Line Endings

2024-01-27

Have you ever opened a text file that you thought would look like this, with each line on a new line...

Mary had a little lamb,
Its fleece was white as snow (or black as coal).
And everywhere that Mary went,
The lamb was sure to go.
He followed her to school one day,
That was against the rule.
It made the children laugh and play
To see a lamb at school.

        

And instead found that it either was all on one single line or it was double spaced? If you have, then you've encountered the difference between Unix/Linux line endings and Windows line endings. Over the years, this has caused a lot of annoyance among a great many people. Most folks I've discussed line endings with are in the Unix/Linux camp, but I'll tell you why I prefer the Windows way.

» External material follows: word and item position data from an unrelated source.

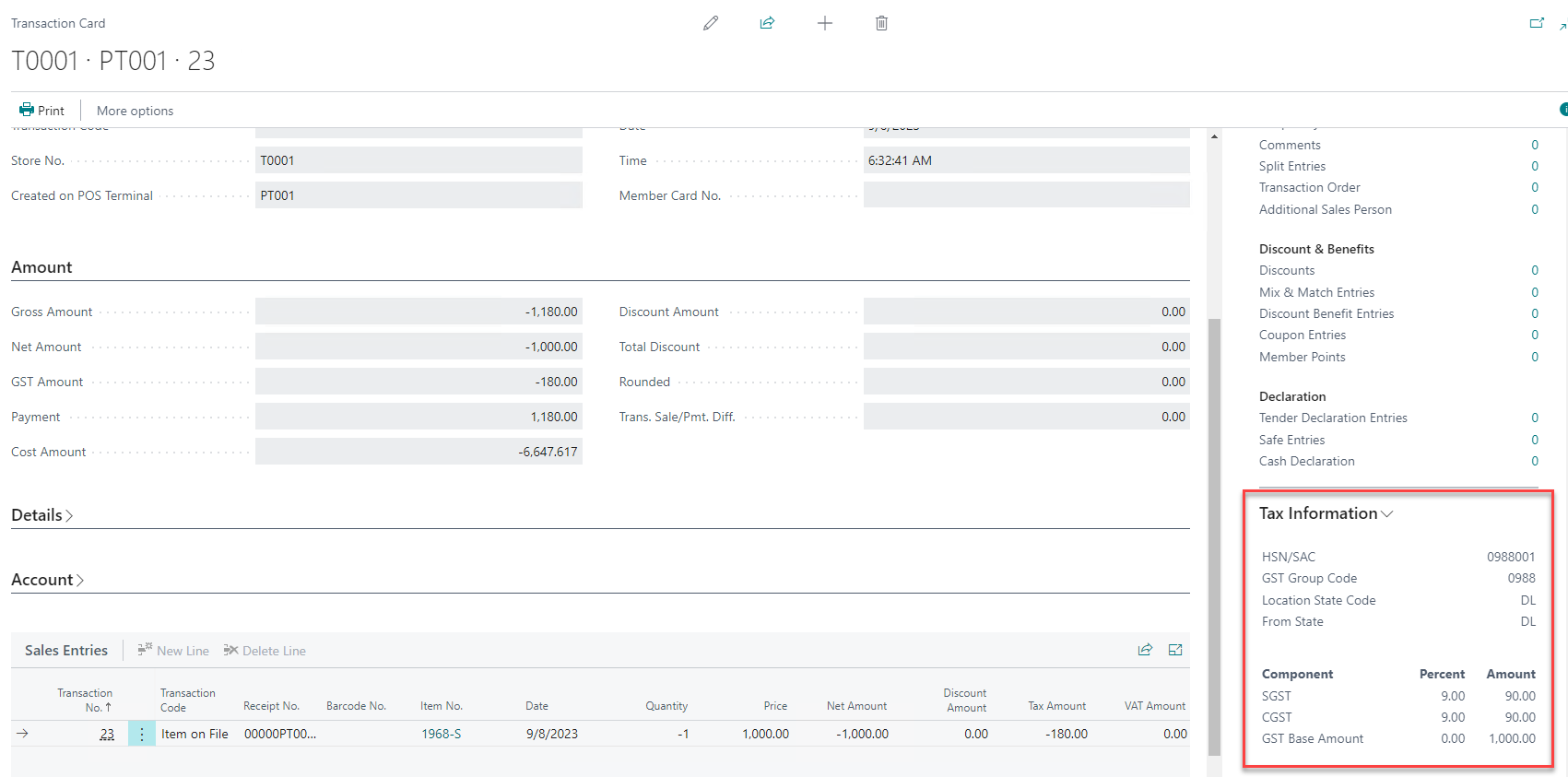Image resolution: width=1568 pixels, height=777 pixels.
Task: Open page in new window icon
Action: click(x=1536, y=23)
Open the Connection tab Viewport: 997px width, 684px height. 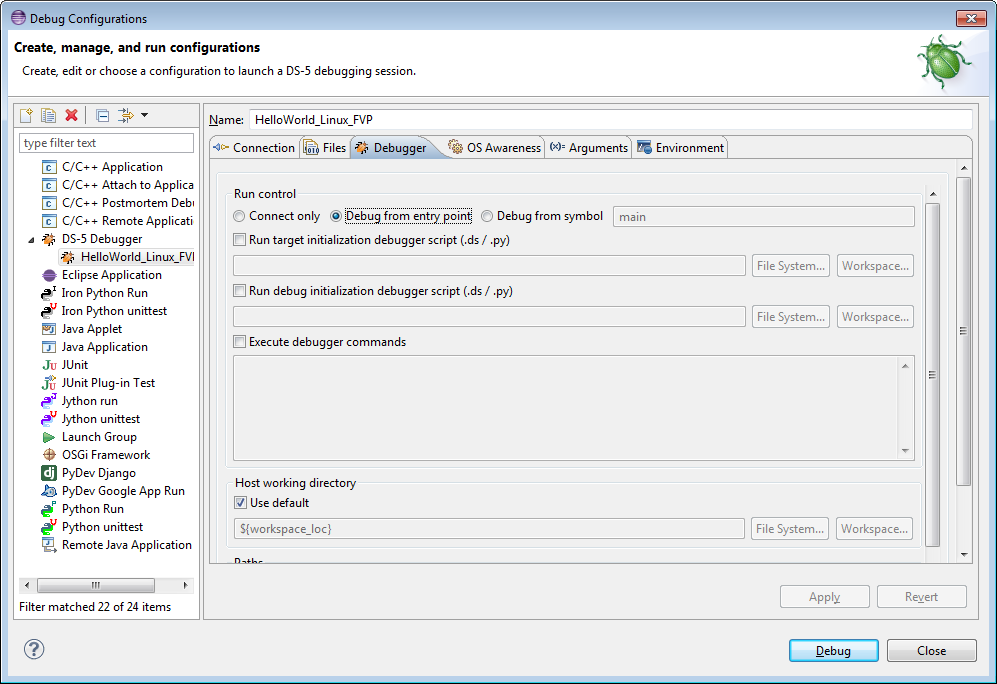coord(255,148)
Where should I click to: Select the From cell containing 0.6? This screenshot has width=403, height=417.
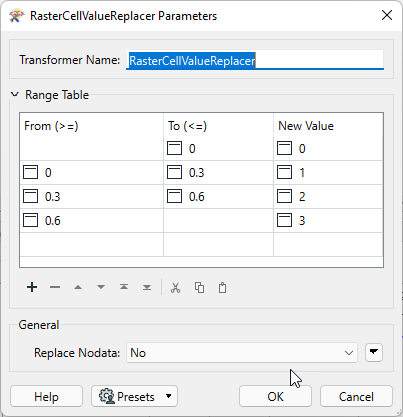tap(92, 221)
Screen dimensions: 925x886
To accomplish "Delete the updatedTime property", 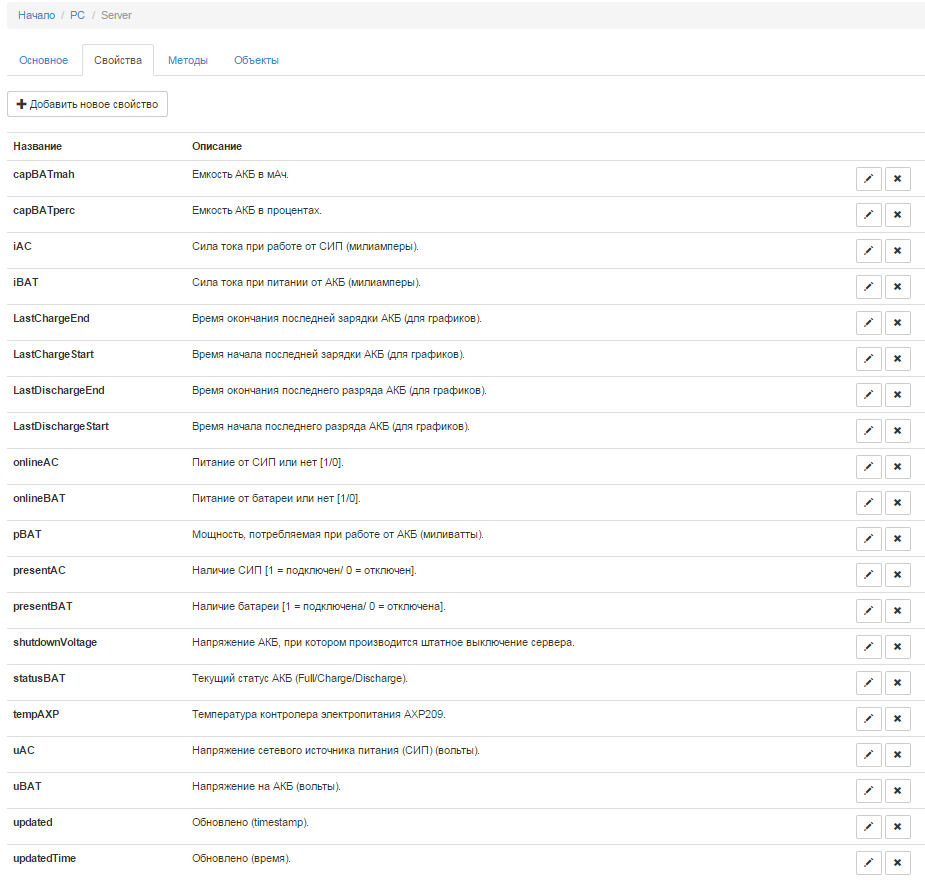I will click(x=897, y=863).
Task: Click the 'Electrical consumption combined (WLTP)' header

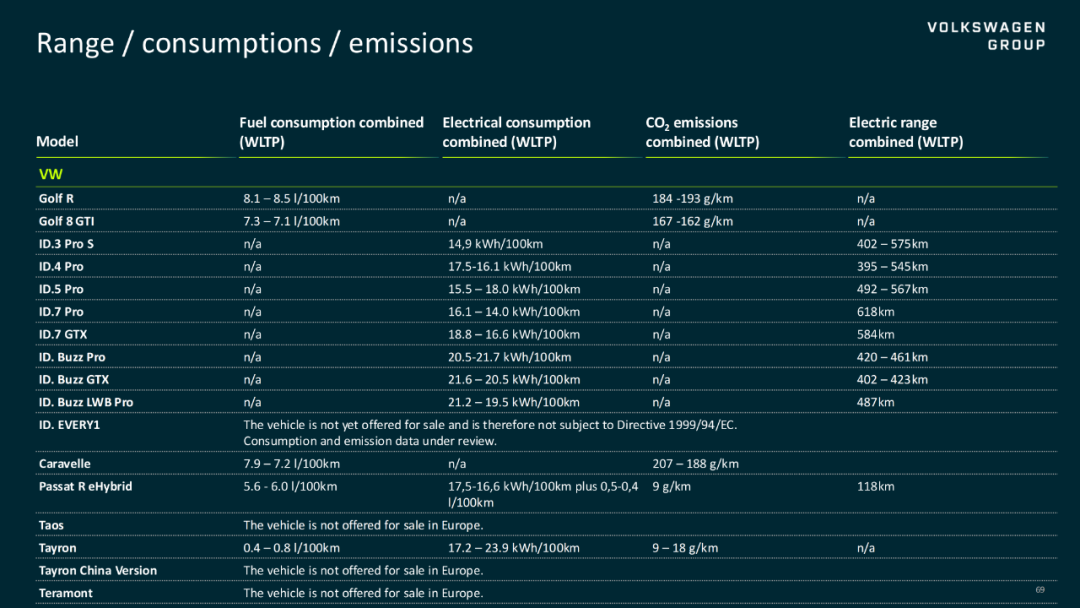Action: click(x=517, y=132)
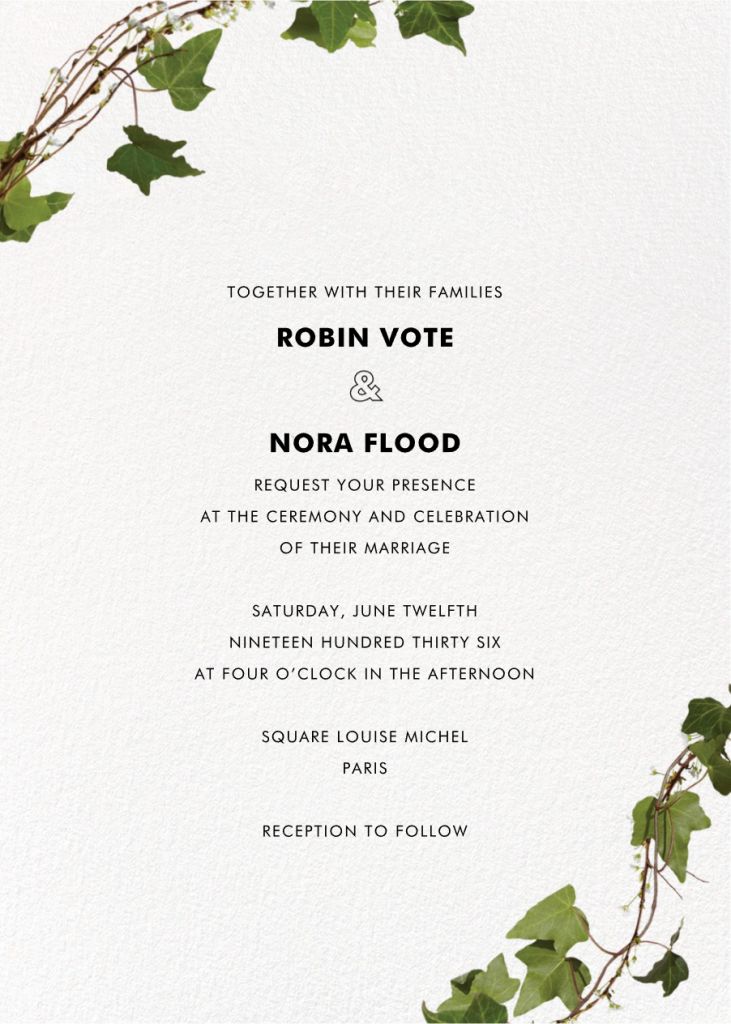Click the city name "PARIS"
Screen dimensions: 731x1024
tap(365, 769)
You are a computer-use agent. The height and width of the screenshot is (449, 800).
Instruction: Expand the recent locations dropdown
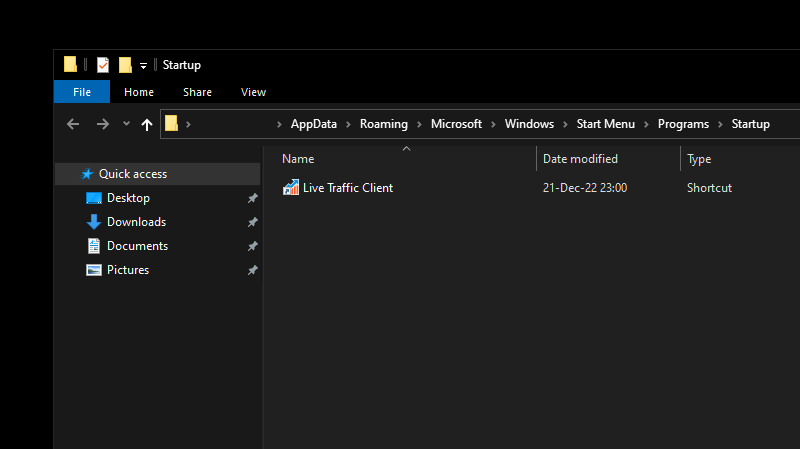tap(126, 124)
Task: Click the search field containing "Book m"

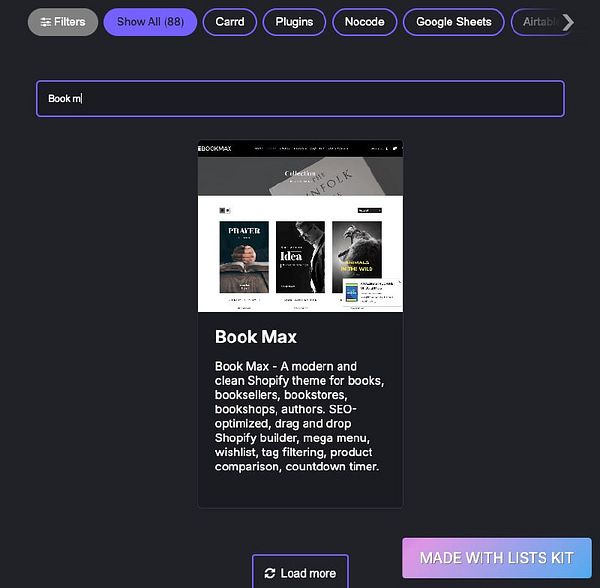Action: coord(300,99)
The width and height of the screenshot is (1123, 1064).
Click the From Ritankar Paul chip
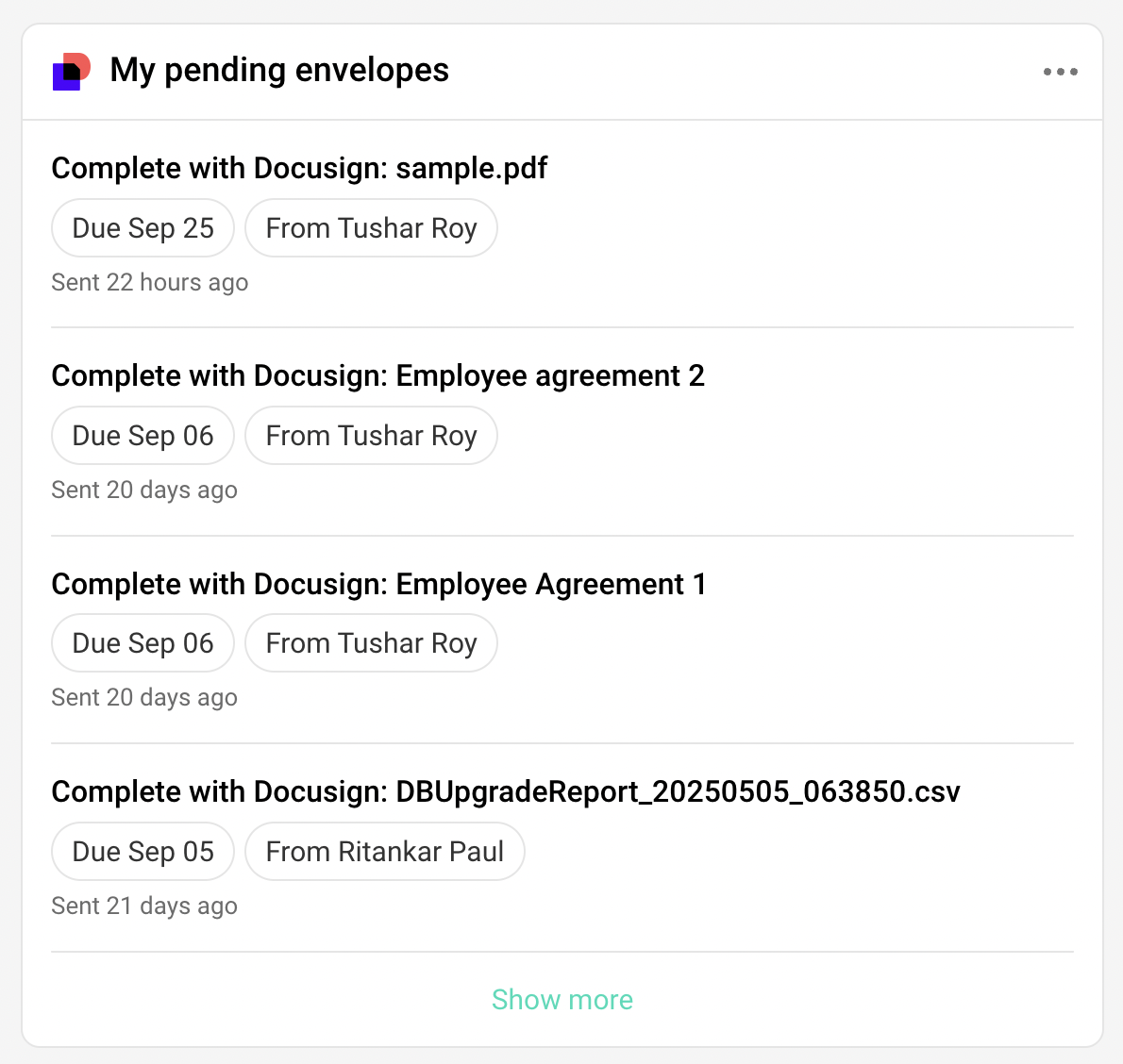tap(384, 852)
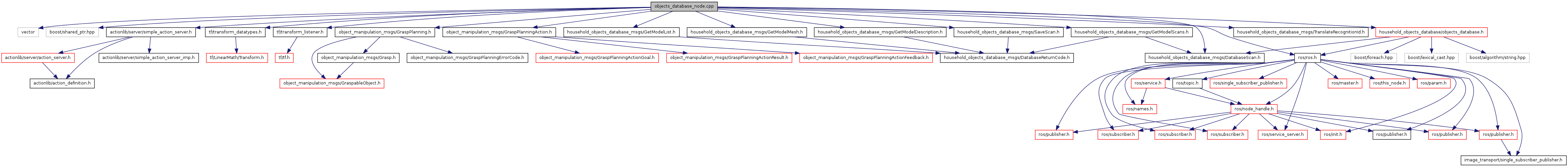
Task: Select the GraspPlanningAction.h node
Action: [499, 32]
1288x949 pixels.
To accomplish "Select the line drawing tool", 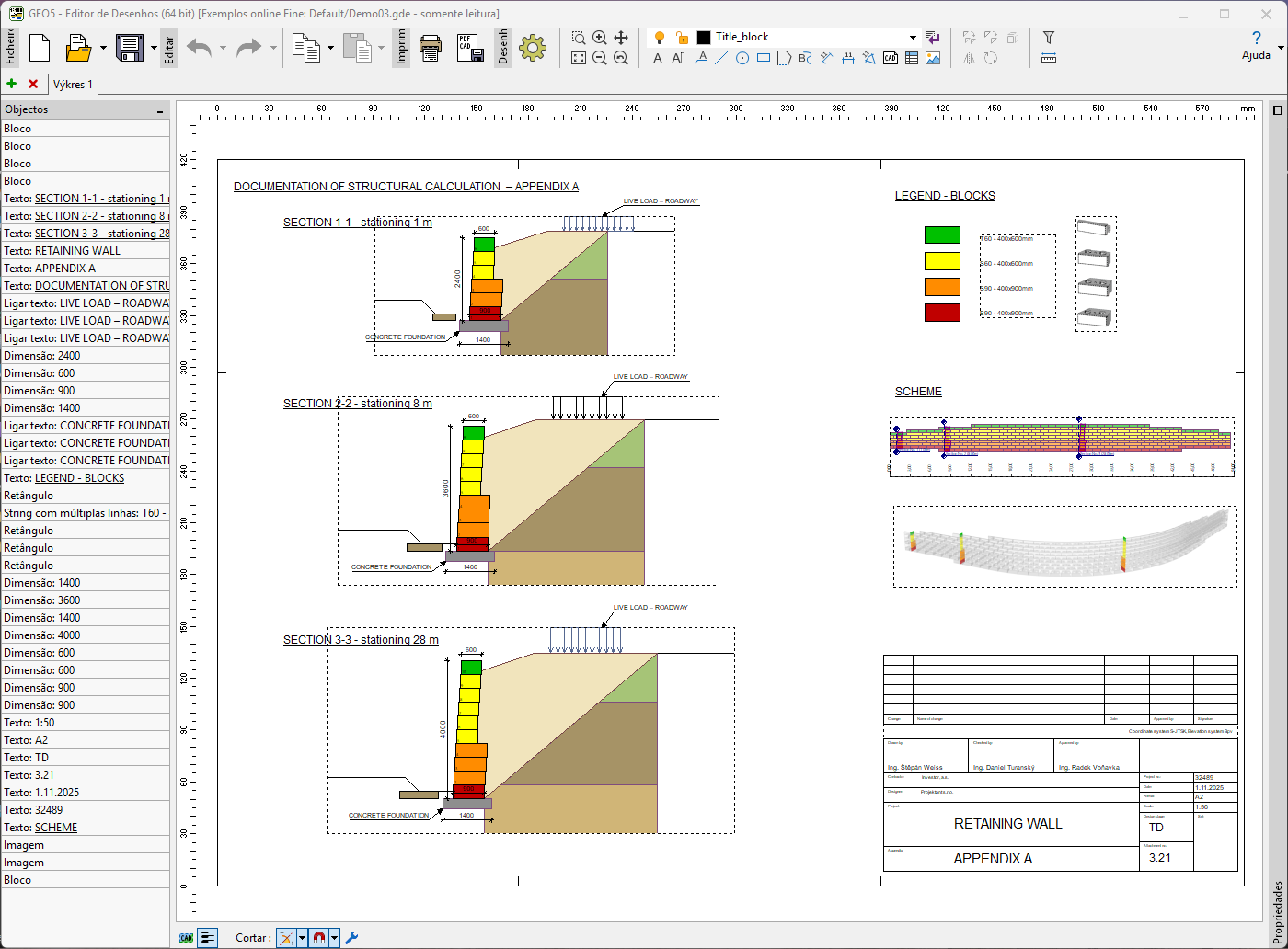I will click(x=720, y=58).
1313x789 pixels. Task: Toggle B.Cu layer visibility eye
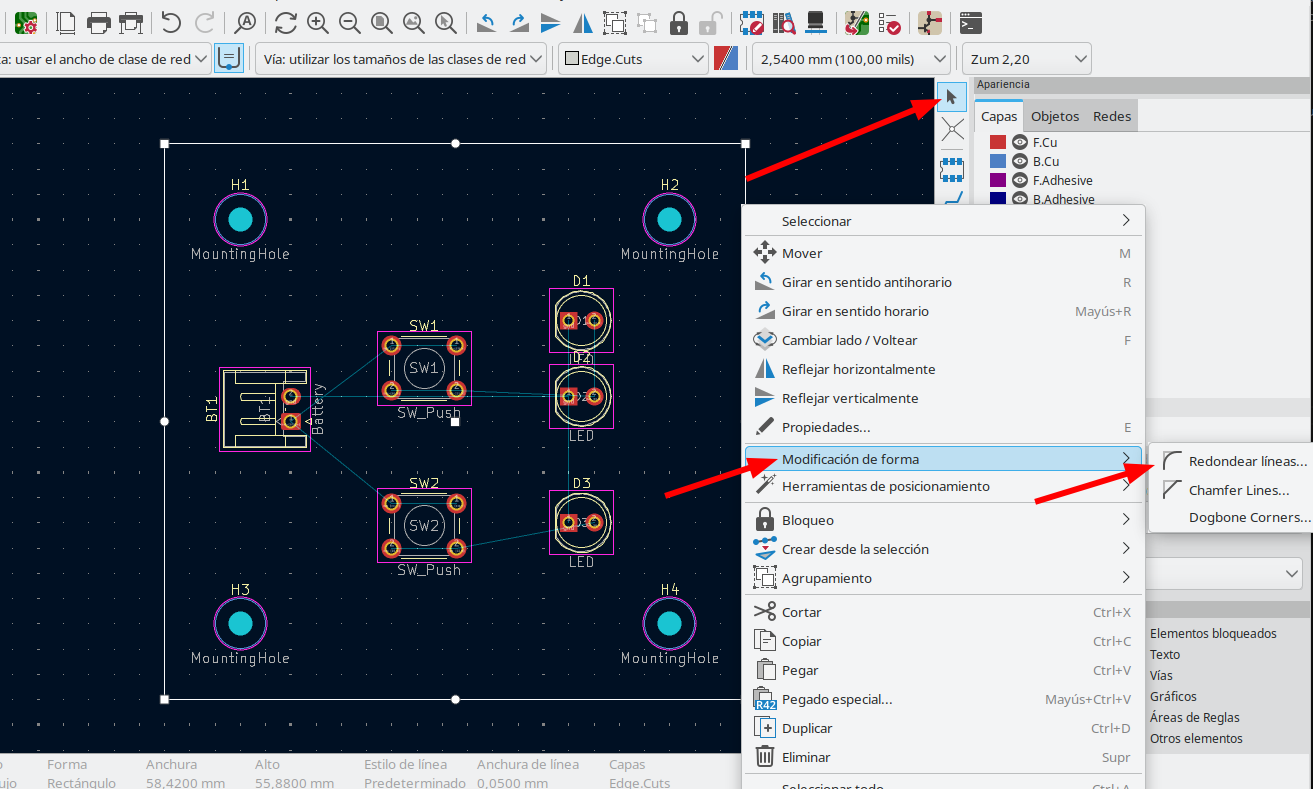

We all know that writing is comprised of characters such as letters, numbers, punctuation, and spaces. But how does a computer know when to put text on a new line? This is where line endings come in. In plain text files there are two "control characters": CR (Carriage Return) and LF (Line Feed).

In the early days of computing, writing text on the computer was made analogous to typing text on a type writer. In fact, the early electronic typewriters would take text files directly as their input. This is why Carriage Return and Line Feed are part of the ASCII specification. They are both analogous to functionality of physical type writers.

A Carriage Return on a typewriter sends the carriage (the little hand what goes 'whack!') back to the far left hand side of the paper without advancing the paper up. This is useful if you want to type over something you've already typed (think strikeout).

A Line Feed advances the paper up, but leaves the carriage in it's horizontal location. This is useful if you want to type vertically or stagger text, like this

Mary
    Had
       A
        Little 
            Lamb

Both have their uses individually. When used in conjunction, you'll advance the paper and also return the carriage to the far left side, thus achieving what we commonly think of as a "new line".

Unix and Linux systems use just the Carriage Return character for newlines, whereas Windows uses Carriage Return Line Feed characters together.

Because these characters have specific meanings that mean different things, and because the point of including them in ASCII was to emulate physical type writers (and also be support in teletype) I believe that Windows got it right and Unix/Linux got this one wrong.